I grew up as an objectivist, embracing the philosophy of Ayn Rand.  The foundational concepts of self-reliance, logic, and accepting reality as it is based on objective evidence resonates with my soul.  One of the basic tenents is that "contradictions don't exist".  If two ideas seem to conflict then one (or both) must be wrong.  There aren't shades of truth, there is such thing as ultimate truth that can be discovered through objective analysis of facts.  This makes so much sense that to me it's hard to believe it even needs to be stated out loud.

Then, relatively late in my life for an Okie boy, Christ entered my life. As I learned more about Him, a number of things that appeared to be contradictions were revealed to me.  For example, in order to have life to the fullest, you must die to yourself.  To be first, you must be last. In order to be victorious, you must surrender.  To find love in a way that will fill you, you must be completely selfless.  Each of those are ideas I'd love to expore on this blog because as an analytical/logical person that grew up and Objectivist that hated religion but found Christ at 32 I believe I have a pretty unique perspective.  But today's question isn't about a truth that Christ gave us, it is about my own strong belief.

I bring this up because my strong belief that isn't share by those around me is a contradiction within myself.  See, although I believe everything I stated above about YOU, I don't believe any of it about myself.  I spend a lot of my time searching for significance within myself, searching for that thing God wants me to do. But I never measure up.  Although I could compile an objective list of evidence of my own intelligence, I don't feel like anything I've done has been very unique or special.  I haven't achieved anything that anyone else couldn't have done equally well (or better) had they tried.

Yes, my unique and strong belief is in my own mediocrity.  Within me I have an almost crippling fear of failure yet I'm also my own worst critic.  This can be a deadly combination.  I have an undying need to reach the world.  But any time I reach out by writing, teaching, volunteering, or attempting to change the world for the better, all I see afterwards are the mountains of evidence screaming out about how insignificant and ineffective my efforts were.  The tendrils of this work their way into every crevice of my life. 

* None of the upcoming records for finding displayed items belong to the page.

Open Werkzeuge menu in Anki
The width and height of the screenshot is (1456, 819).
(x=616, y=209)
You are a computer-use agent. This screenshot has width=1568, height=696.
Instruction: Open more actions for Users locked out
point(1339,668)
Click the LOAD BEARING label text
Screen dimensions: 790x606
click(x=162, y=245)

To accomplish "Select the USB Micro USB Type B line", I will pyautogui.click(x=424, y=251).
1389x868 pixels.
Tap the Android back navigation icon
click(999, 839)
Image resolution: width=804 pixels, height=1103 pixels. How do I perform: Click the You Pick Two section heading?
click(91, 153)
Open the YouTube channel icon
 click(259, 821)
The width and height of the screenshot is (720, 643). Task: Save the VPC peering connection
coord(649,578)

So, to finish thoroughly answering the question...what "inspires" this belief?  As I've progressed through my spiritual journey I've come to understand that each of us is broken in some way.  In some the outward manifestation of this is a negative habit or addiction.  Some people become power hungry, manipulative, or abusive.  Some allow themselves to be used by others in order to feel loved.  And this is my brokenness.  Everyone feels it in some way.  It's a longing deep inside that cannot seem to be filled no matter how desperately we try.  I see it everywhere, in everyone.  I would even go so far as to say filling this broken place is what ultimately drives the direction of our lives.  My own feelings of incompleteness, of insignificance, drive me to want to be significant.  I want to matter.  I crying out to be known by someone.  Yet I feel unknowable.  And my biggest obstacle is me.

2 comments:

Anonymous said...

Wow. Honesty. I like it. I also needed to read this post on this particular day. It hits home. I thank you for sharing it.

OneBouchard said...

Thanks Beth, this was a tough one but I believe the world is a better place when we all strive for authenticity, no matter how messy it gets!